One of the top drivers for deploying voice, Deutsch adds, are companies that deployed enterprise resources planning (ERP) and WMS to avoid the Year 2000 computer problem, and now many are migrating to newer Cloud-based ERP and WMS solutions and want to maximize the software refresh by adding voice to WMS.
“We’re seeing a dramatic growth in our business around organizations going through major ERP and WMS upgrade cycles,” Deutsch. “Voice is seen as part of the upgrade project and process improvement effort, not an afterthought.”
In addition to speeding up picking processes, says Deutsch, voice-directed solutions can also help accelerate stocking or replenishment workflows.
Deutsch also agrees another evolution in voice: improved voice recognition engines speed up onboarding. EPG uses deep neural network technology in its recognition engine to eliminate the need the need to “train” the system on a new worker’s voice, and also has expanded on the languages Lydia can recognize, including language combinations like Spanglish.
“The trends with voice all come back to labor challenges and labor productivity in some way. Right now, a top driver we’re seeing the extremely high turnover rate many operations are facing,” Deutsch says. “That makes the ability of a voice solution to get workers up to speed quickly, regardless of their language or dialect, absolutely paramount.”
Keith Phillips, president and CEO of Voxware, a provider of voice solutions and work execution software, says a couple of Voxware’s clients have piloted mobile robots, but to date none have used AMRs in concert with Voxware’s voice solution, though it would be possible to use AMRs to transport totes or orders picked by voice.
“For us, interacting with a mobile robot would not be much different than interoperating with something like an intelligent pallet jack, which we can do through our work execution capabilities,” says Phillips. “It’s one of those things where we’re ready for the market, but not that much of the market is quite yet ready for robotics.”
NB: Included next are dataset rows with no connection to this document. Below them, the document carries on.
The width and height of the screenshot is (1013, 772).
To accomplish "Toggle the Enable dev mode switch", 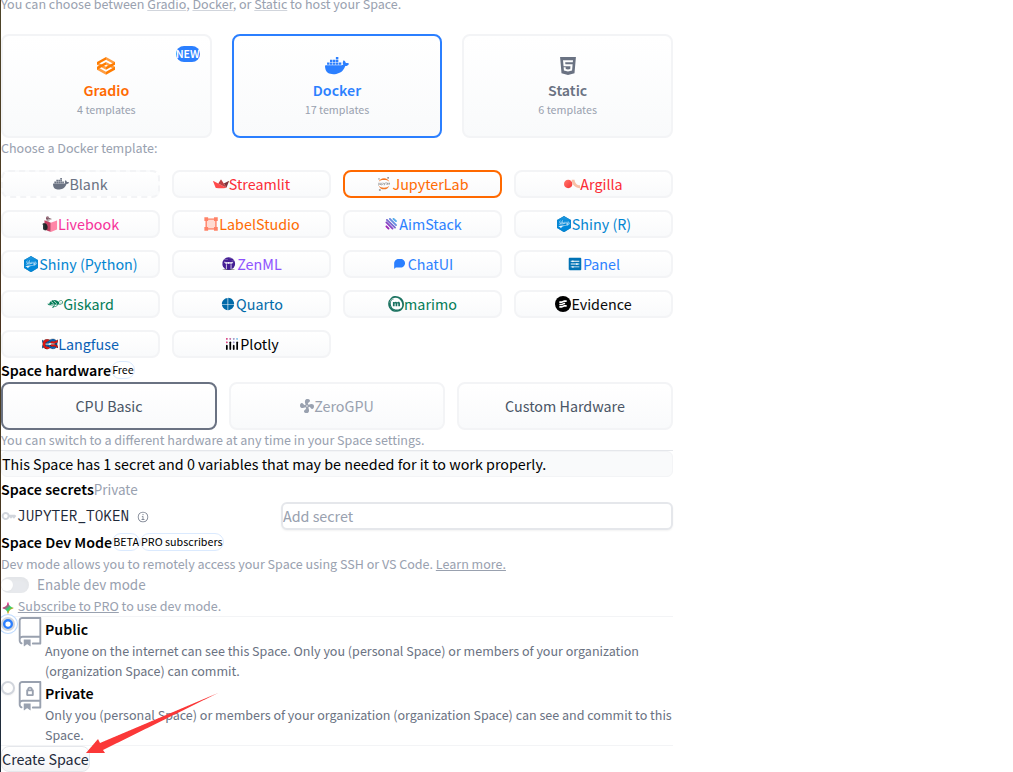I will 15,585.
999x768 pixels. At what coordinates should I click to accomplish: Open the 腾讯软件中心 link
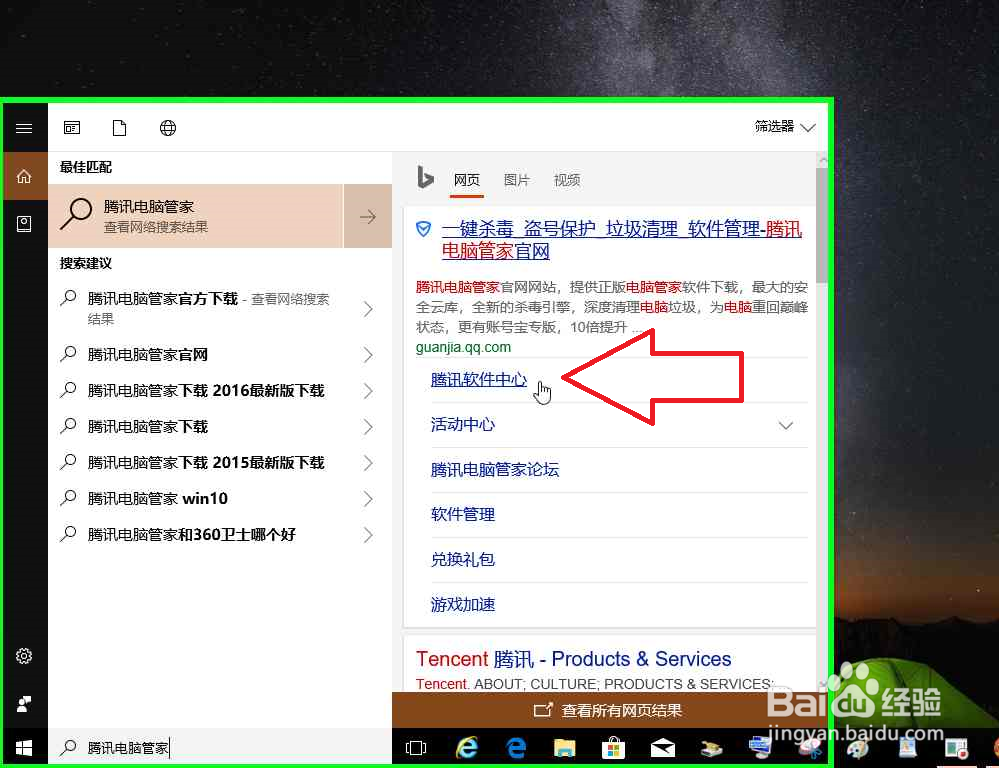pyautogui.click(x=479, y=379)
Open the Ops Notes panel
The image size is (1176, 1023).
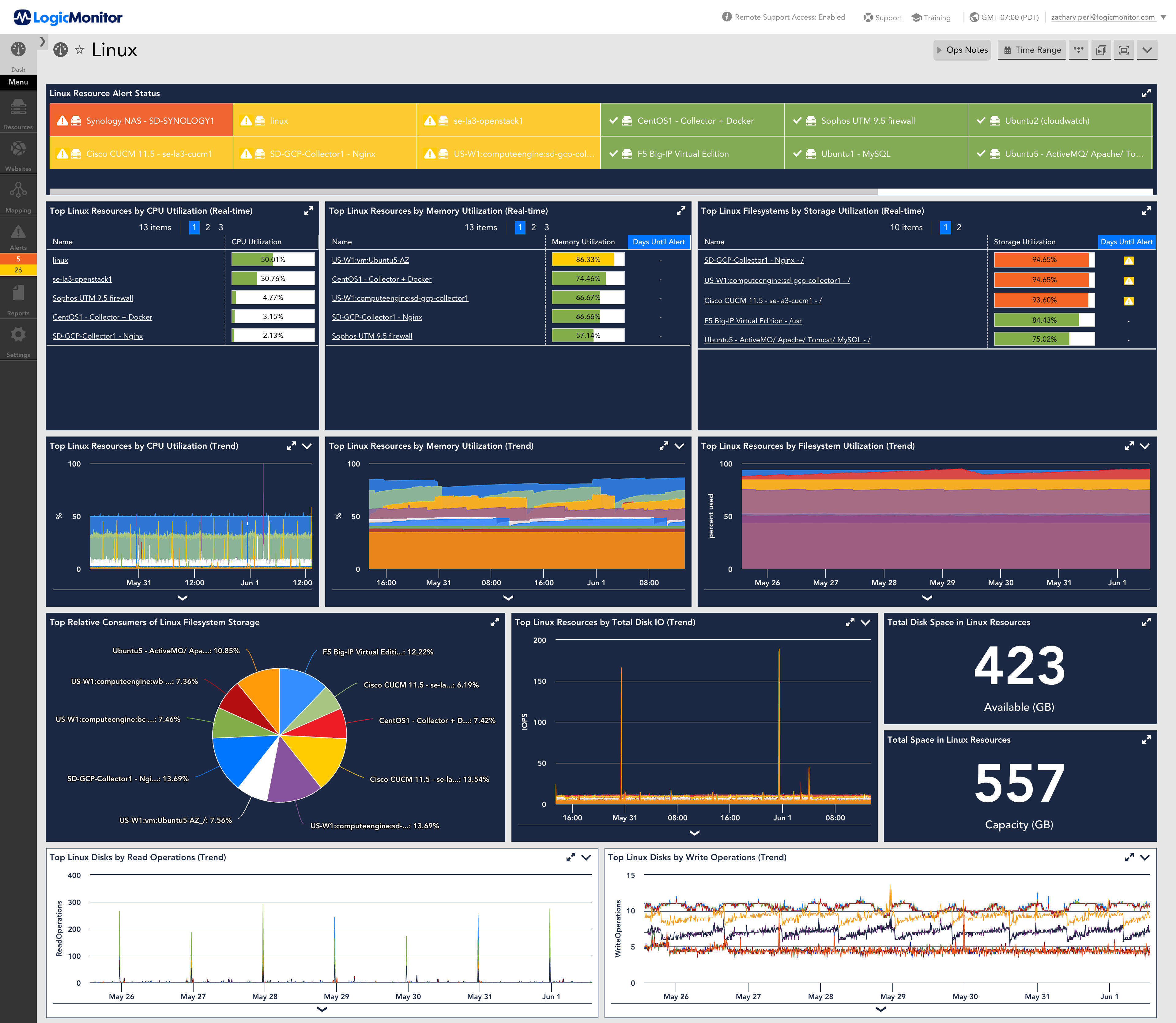pyautogui.click(x=962, y=50)
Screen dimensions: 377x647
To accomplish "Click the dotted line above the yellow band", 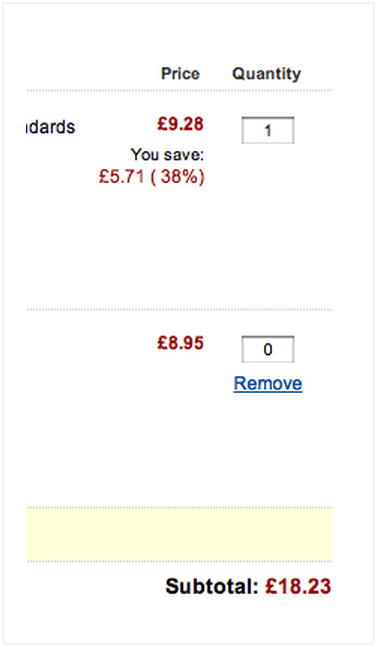I will click(179, 508).
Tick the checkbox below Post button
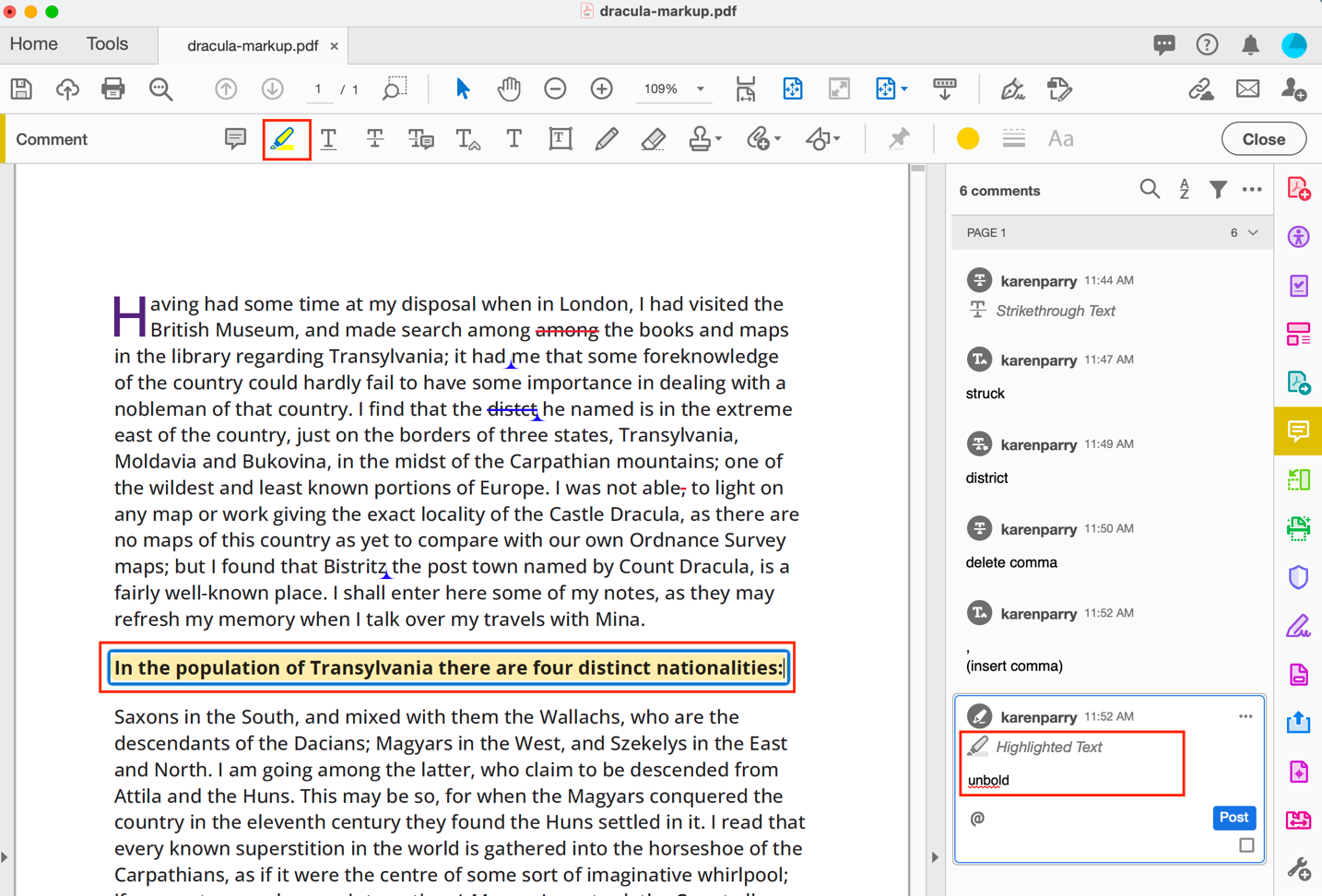This screenshot has height=896, width=1322. point(1246,845)
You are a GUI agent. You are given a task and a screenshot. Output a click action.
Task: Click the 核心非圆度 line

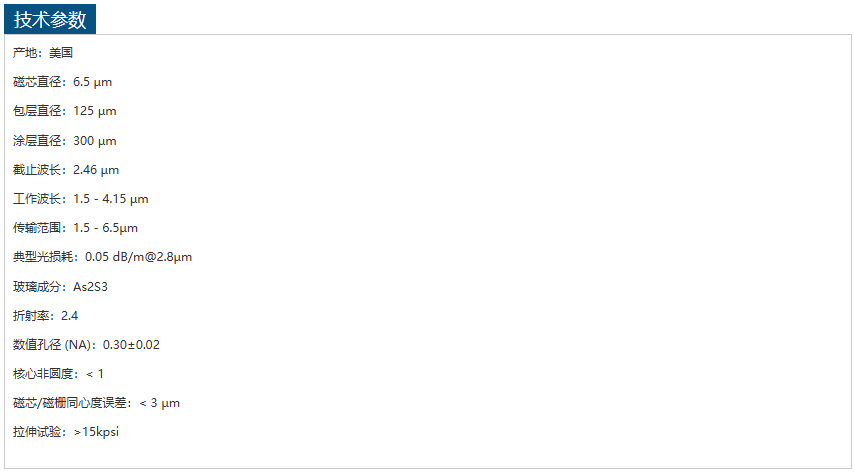pos(58,374)
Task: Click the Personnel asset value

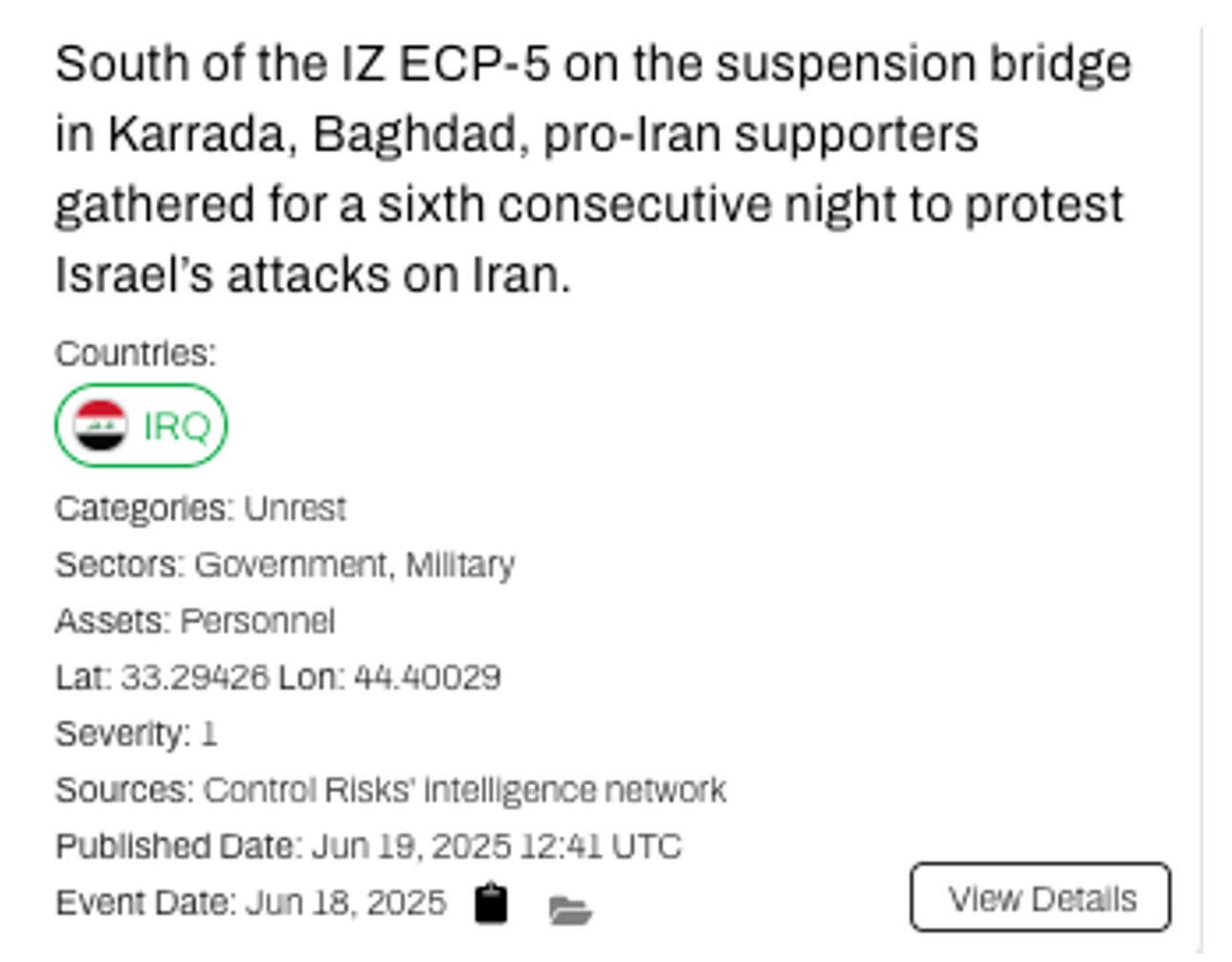Action: [x=257, y=622]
Phillips agrees that improved voice recognition technology is one of the most impactful trends for voice-directed applications, in that most are struggling with high turnover. With Voxware’s natural language voice recognition engine, there is no pretraining the system for a new user’s voice—just a brief tutorial and a new associate can start being productive.
“That’s been a game-changer for our customers because it allows them to navigate the dynamics of today’s workforce more effectively,” says Phillips.
Most voice solution vendors have also expanded into work execution functions, notes Phillips, which adds software capabilities like containerization, order release and picking logic, cycle counting, or kitting, which might be more advanced than what some WMS or legacy WMS solutions can support. In this sense, voice solutions have evolved to drive the execution of fulfillment processes and “fill gaps” that might be lacking in a WMS, Phillips explains.
“We have the capability to manage multiple processes, from receiving all the way through truck loading, through work execution capabilities,” says Phillips. It’s not just voice picking of small items, but everything from pallet building to something as intricate as how you should fold a piece of apparel to pack it. Then we layer analytics on top of all these functions to find further areas for improvement. Voice has certainly evolved to be more than voice picking. Today it’s multi-modal in the devices that can be used, with work execution capabilities to accelerate multiple processes.”